Eventually, the trees grew back covering over the former townsite hiding it from view. If you know where to look you can still see the foundations and relics of the past. I felt like a modern-day Indiana Jones or Josh Gates, only without the hat, as I trekked through the forest looking for relics of the past.
I give exact locations in my Lost In Michigan books and not normally on the internet. Usually, with a little searching on google, you can find the locations of a lot of places but I had a difficult time finding the Deward ruins. I could find a lot of info about Deward, but the location seemed to be vague. I made three trips to the area until I finally found the lost town’s location. The maps show it near an intersection of Manistee River Road and Post Road. Actually, it is about a 1/4 mile south of there.

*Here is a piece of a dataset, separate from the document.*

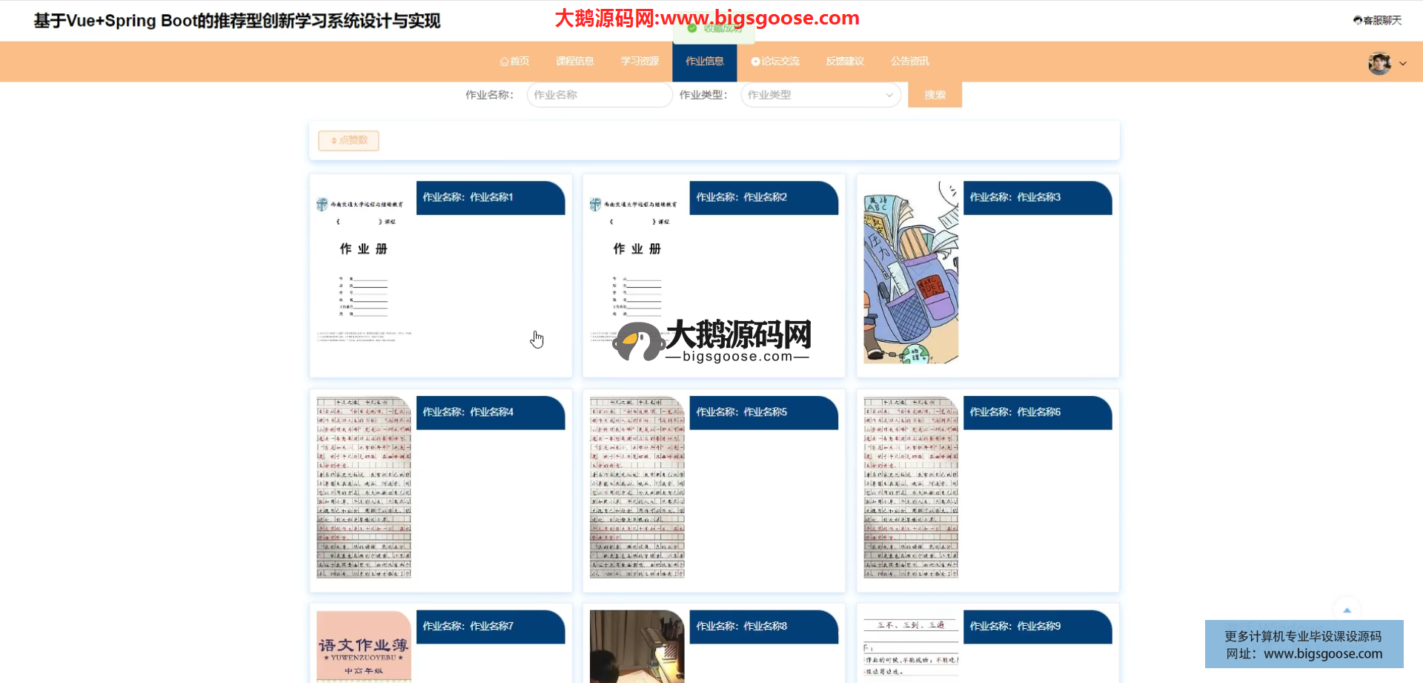Sort by 点赞数 button
The image size is (1423, 683).
pyautogui.click(x=348, y=140)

The best way to find the ruins is from county road 612. Take Manistee River Road north past West Cameron Bridge Road. About a mile and a half north of West Cameron Bridge Road you will see a two-track heading west with a small green sign with a binoculars symbol on it. Go down that road about 100 yards to a parking area. Take the trail down to the river. you will see an old wooden fence with concrete bases at each end left over from the sawmill. From the south base head into the woods about 50 yards and you will see the concrete foundations. You can’t miss them they are huge about the size of a pickup truck. The threaded rods sticking out of the top are about 2 or 3 inches in diameter. Whatever was mounted to them must have been massive.
During the summer you can get there in a car, but I would recommend a truck or SUV, especially in the spring and fall when it is raining a lot. If you want to get out and see something few people have seen, this as a great place to explore. You can see depressions in the ground where buildings once stood and there still is a dry ditch that I assume where logs were floated to the mill.